Stephens points out that it has been precisely 20 years since Andres Serrano dunked a crucifix in a glass of urine, photographed the sacrilege, and called it art. The National Endowment for the Arts awarded him $15,000 for his creativity. Frankly, I think he might have as profitably applied for a grant at the Centers for Disease Control and Prevention in Atlanta. In fact, with the Obama administration now in power, I suggest that Serrano give it a try, assuming he has not passed on from some horrible disease.
Stephens also points out that 20 years ago, Ayatollah Ruhollah Khomeini placed a fatwa on the head of celebrated left-wing author Salman Rushdie for his book "The Satanic Verses," which, according to the art critic Khomeini, blasphemed Islam. This was one of the rare instances when the Rev. Khomeini and I were in agreement. I, too, found the book appalling, though I would not issue a fatwa, even if I were certified as an official fatwa installer. A fatwa could get a person killed. I settled on giving Rushdie the J. Gordon Coogler Award for the Worst Book of the Year. Rushdie, who publicly traduced Prime Minister Margaret Thatcher, gladly accepted the bodyguards she gave him, though he never showed up for the awards ceremony.
Things have changed in the U.K. Now Labour has replaced Thatcher's Tories, and Prime Minister Gordon Brown denied Wilders entry into the country. For my part, I actually watched "Fitna" in the comfort of New York City a few months back and found more artistic merit in the documentary than in the aforementioned works by Serrano and Rushdie. Moreover, to my surprise, Wilders is not a wild man or a rustic but a gentleman. He deserves to have his speech protected, as did Serrano and Rushdie, though in Serrano's case, I do not see why the American taxpayer had to support his afflatus.
No thoughtful conservative I know called for either Serrano or Rushdie to be banned. We objected to paying for Serrano, but denying him the coverage of the First Amendment was against our commitment to freedom of speech. During the Serrano controversy, liberals pretty much defended his First Amendment rights and went further, insisting that the National Endowment for the Arts was justified and perhaps even enlightened in funding him. So are the liberals defending Wilders today? Are they alarmed by Europe's suppression of free speech? This is an issue that both conservatives and liberals should agree on.

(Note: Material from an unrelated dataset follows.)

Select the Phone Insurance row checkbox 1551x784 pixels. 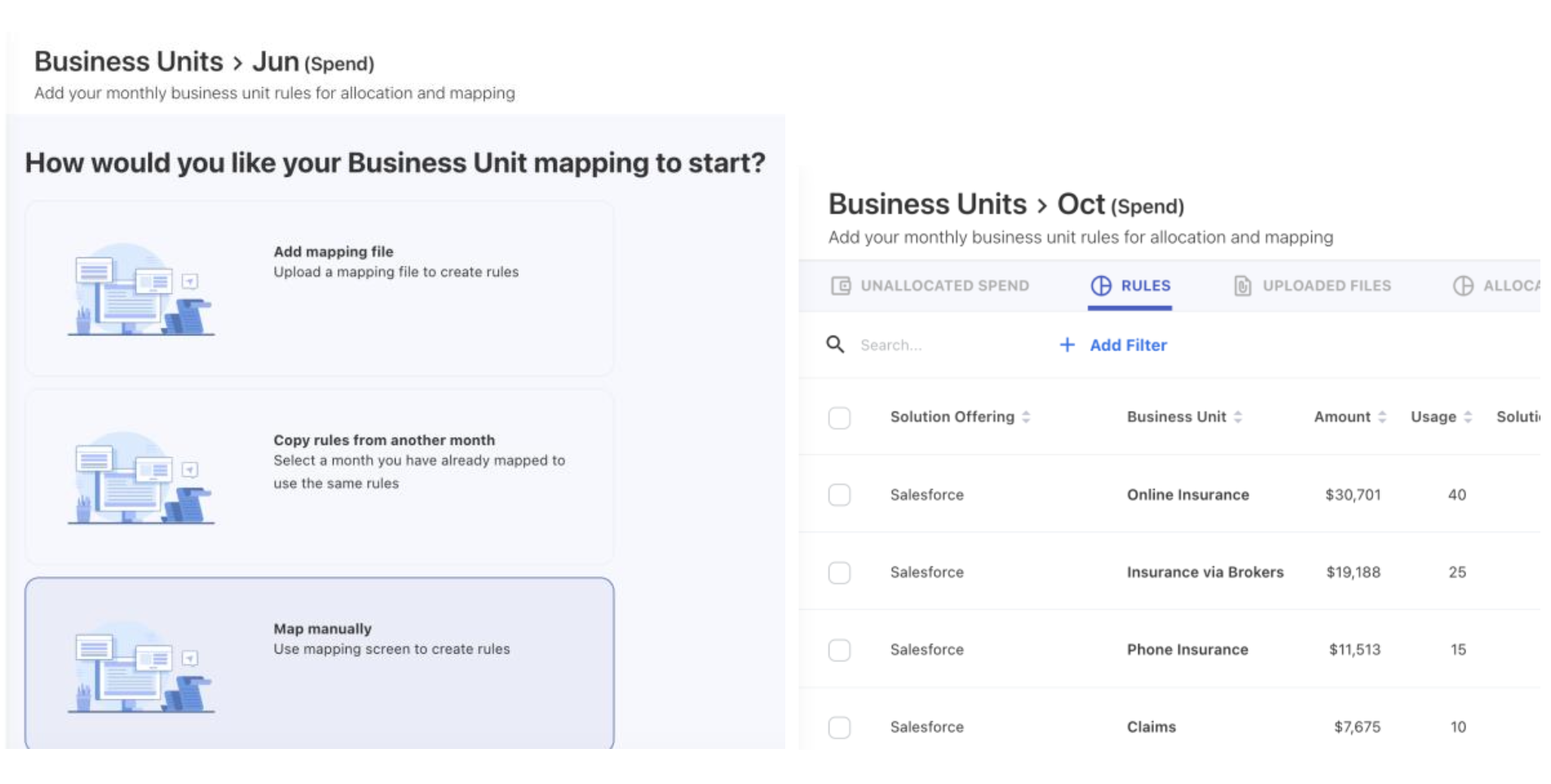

What is called "hate speech" is, in a free society, as equal to First Amendment protection as disgusting speech or blasphemy -- though presumably there are places where hate speech ought not to be tolerated, for instance, grammar schools and high schools. There, children and young people are not yet full citizens. They are immature, and their ideas are not fully developed. Their outbursts would be disruptive. Where the students are adults -- say, at universities -- the First Amendment should hold.
Actually, I fear liberals will not join Stephens and me in defending Wilders' rights or even the rights of Rushdie. My explanation for this is not a happy one. In recent years, it has seemed to me that American liberals and conservatives do not want to be in agreement. They want to be at war with each other. This is particularly true of liberals. On the First Amendment, they find qualifiers to part company from libertarian conservatives. We see it in the liberals' support of speech codes at universities. There, all advocates of free speech allowed communists to teach and to stir up revolution, even during the Cold War. Now free expression is policed by speech codes, lest someone offend touchy ethnics or religious people, preferably non-Western religious people. Serrano never was accused of a "hate crime."
Free speech is a tricky issue once we begin to limit it. People can be very subjective about what is protected speech. Consider Wilders. For all his talk of free speech, he calls the Quran a "fascist book." He equates it with "Mein Kampf" and would ban it. Wilders is free to call the Quran anything he wants to call it. Yet he cannot ban it, not in the United States; possibly in Europe, but not in the Land of the Free.